In the entries below, find the lines with the word "computer" and copy them.

#### DATA FOR THIS EXERCISE

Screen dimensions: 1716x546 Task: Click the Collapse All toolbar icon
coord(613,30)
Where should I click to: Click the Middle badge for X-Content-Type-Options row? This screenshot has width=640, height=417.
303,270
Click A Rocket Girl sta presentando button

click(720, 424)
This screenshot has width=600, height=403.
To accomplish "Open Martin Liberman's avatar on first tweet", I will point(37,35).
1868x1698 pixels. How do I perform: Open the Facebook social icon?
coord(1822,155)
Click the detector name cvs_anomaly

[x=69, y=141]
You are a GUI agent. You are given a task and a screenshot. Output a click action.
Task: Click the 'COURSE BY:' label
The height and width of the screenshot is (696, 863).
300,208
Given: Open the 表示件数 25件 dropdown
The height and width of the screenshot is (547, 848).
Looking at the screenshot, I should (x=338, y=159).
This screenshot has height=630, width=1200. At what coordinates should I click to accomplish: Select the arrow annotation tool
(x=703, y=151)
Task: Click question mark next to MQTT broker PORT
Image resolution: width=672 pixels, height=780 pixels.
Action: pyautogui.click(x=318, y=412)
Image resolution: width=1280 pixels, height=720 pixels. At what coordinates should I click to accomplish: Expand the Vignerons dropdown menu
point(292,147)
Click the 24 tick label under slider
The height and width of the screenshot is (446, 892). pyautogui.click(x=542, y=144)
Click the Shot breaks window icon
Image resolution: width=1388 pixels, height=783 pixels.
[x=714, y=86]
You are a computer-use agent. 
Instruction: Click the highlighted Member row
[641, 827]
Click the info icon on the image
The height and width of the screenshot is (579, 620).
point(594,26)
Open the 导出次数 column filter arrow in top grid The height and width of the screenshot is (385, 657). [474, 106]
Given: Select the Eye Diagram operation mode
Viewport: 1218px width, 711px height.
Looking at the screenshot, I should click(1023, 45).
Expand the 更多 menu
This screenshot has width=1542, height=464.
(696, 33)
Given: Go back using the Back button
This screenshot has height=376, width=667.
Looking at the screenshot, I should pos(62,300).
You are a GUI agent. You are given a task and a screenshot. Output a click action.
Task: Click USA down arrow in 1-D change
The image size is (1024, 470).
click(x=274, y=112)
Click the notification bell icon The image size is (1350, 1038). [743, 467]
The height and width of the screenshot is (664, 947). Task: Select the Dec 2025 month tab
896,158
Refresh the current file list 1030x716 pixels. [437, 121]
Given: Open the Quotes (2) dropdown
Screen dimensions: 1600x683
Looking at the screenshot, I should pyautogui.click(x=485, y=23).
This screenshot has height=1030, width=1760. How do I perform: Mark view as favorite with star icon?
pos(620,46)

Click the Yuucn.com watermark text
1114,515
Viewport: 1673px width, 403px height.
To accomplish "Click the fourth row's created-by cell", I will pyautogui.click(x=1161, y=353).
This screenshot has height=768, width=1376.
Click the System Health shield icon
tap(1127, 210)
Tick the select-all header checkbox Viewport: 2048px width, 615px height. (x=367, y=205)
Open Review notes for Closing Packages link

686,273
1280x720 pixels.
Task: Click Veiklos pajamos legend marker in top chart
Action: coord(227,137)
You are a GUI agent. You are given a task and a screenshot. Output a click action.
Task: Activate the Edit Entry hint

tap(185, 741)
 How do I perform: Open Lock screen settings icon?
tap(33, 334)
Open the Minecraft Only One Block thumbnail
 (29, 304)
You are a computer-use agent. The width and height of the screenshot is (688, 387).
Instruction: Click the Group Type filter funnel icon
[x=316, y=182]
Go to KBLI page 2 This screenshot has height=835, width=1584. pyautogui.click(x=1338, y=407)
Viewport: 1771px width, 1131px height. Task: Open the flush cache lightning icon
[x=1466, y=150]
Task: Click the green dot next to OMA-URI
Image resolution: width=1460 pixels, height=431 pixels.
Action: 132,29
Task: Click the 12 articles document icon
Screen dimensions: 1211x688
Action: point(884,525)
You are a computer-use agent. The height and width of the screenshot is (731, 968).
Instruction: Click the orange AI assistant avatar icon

########

--- RESPONSE TO THE TASK ---
You are a computer-use agent. 
You are a computer-use agent. The width and height of the screenshot is (688, 387).
You are a computer-use agent. The height and width of the screenshot is (731, 968).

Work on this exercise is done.